> **Assigned task**
With every mark kept, transcribe all of the records.

> **The input**
———

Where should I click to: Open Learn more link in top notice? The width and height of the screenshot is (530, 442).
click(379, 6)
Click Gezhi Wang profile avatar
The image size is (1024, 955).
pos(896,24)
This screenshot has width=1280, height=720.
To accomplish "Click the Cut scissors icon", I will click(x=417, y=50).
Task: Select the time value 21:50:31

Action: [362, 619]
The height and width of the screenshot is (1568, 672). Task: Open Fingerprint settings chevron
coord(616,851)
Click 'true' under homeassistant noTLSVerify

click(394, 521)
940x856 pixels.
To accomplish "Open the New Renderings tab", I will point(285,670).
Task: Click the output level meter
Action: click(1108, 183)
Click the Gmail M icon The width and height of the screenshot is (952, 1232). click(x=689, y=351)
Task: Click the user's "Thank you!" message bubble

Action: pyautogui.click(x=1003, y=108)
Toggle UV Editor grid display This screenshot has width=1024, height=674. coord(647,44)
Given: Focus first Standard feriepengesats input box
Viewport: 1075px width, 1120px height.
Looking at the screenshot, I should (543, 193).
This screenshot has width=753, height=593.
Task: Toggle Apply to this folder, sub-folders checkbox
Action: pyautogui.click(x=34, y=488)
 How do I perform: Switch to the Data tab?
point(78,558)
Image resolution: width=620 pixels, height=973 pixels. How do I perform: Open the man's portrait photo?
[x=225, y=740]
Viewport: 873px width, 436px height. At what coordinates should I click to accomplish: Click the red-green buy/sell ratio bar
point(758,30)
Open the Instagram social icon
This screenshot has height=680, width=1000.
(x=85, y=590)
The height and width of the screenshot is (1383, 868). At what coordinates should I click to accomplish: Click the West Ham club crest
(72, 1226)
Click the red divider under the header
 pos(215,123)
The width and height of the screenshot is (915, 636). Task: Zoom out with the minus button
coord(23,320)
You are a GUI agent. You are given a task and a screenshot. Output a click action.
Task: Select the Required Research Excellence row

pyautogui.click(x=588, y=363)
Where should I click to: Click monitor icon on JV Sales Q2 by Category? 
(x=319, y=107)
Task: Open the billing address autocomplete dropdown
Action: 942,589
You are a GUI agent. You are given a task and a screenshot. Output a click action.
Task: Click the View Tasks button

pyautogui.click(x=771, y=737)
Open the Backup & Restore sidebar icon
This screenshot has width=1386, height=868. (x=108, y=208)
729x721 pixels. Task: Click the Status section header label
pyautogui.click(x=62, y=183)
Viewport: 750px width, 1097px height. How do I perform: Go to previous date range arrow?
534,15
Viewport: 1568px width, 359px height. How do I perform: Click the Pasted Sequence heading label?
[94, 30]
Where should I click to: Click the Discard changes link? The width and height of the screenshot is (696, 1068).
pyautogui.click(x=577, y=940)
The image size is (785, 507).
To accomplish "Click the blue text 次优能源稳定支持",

———

> **Finished task**
Where should I click to: Open Learn more link in top notice? The width and height of the screenshot is (530, 442).
click(379, 6)
Click Gezhi Wang profile avatar
The image size is (1024, 955).
pos(896,24)
This screenshot has width=1280, height=720.
To accomplish "Click the Cut scissors icon", I will click(x=417, y=50).
Task: Select the time value 21:50:31

Action: [362, 619]
The height and width of the screenshot is (1568, 672). Task: Open Fingerprint settings chevron
coord(616,851)
Click 'true' under homeassistant noTLSVerify

click(394, 521)
940x856 pixels.
To accomplish "Open the New Renderings tab", I will point(285,670).
Task: Click the output level meter
Action: click(1108, 183)
Click the Gmail M icon The width and height of the screenshot is (952, 1232). click(x=689, y=351)
Task: Click the user's "Thank you!" message bubble

Action: pyautogui.click(x=1003, y=108)
Toggle UV Editor grid display This screenshot has width=1024, height=674. coord(647,44)
Given: Focus first Standard feriepengesats input box
Viewport: 1075px width, 1120px height.
Looking at the screenshot, I should (543, 193).
This screenshot has width=753, height=593.
Task: Toggle Apply to this folder, sub-folders checkbox
Action: pyautogui.click(x=34, y=488)
 How do I perform: Switch to the Data tab?
point(78,558)
Image resolution: width=620 pixels, height=973 pixels. How do I perform: Open the man's portrait photo?
[x=225, y=740]
Viewport: 873px width, 436px height. At what coordinates should I click to accomplish: Click the red-green buy/sell ratio bar
point(758,30)
Open the Instagram social icon
This screenshot has height=680, width=1000.
(x=85, y=590)
The height and width of the screenshot is (1383, 868). At what coordinates should I click to accomplish: Click the West Ham club crest
(72, 1226)
Click the red divider under the header
 pos(215,123)
The width and height of the screenshot is (915, 636). Task: Zoom out with the minus button
coord(23,320)
You are a GUI agent. You are given a task and a screenshot. Output a click action.
Task: Select the Required Research Excellence row

pyautogui.click(x=588, y=363)
Where should I click to: Click monitor icon on JV Sales Q2 by Category? 
(x=319, y=107)
Task: Open the billing address autocomplete dropdown
Action: 942,589
You are a GUI agent. You are given a task and a screenshot. Output a click action.
Task: Click the View Tasks button

pyautogui.click(x=771, y=737)
Open the Backup & Restore sidebar icon
This screenshot has width=1386, height=868. (x=108, y=208)
729x721 pixels. Task: Click the Status section header label
pyautogui.click(x=62, y=183)
Viewport: 750px width, 1097px height. How do I perform: Go to previous date range arrow?
534,15
Viewport: 1568px width, 359px height. How do I perform: Click the Pasted Sequence heading label?
[94, 30]
Where should I click to: Click the Discard changes link? The width and height of the screenshot is (696, 1068).
pyautogui.click(x=577, y=940)
The image size is (785, 507).
To accomplish "Click the blue text 次优能源稳定支持",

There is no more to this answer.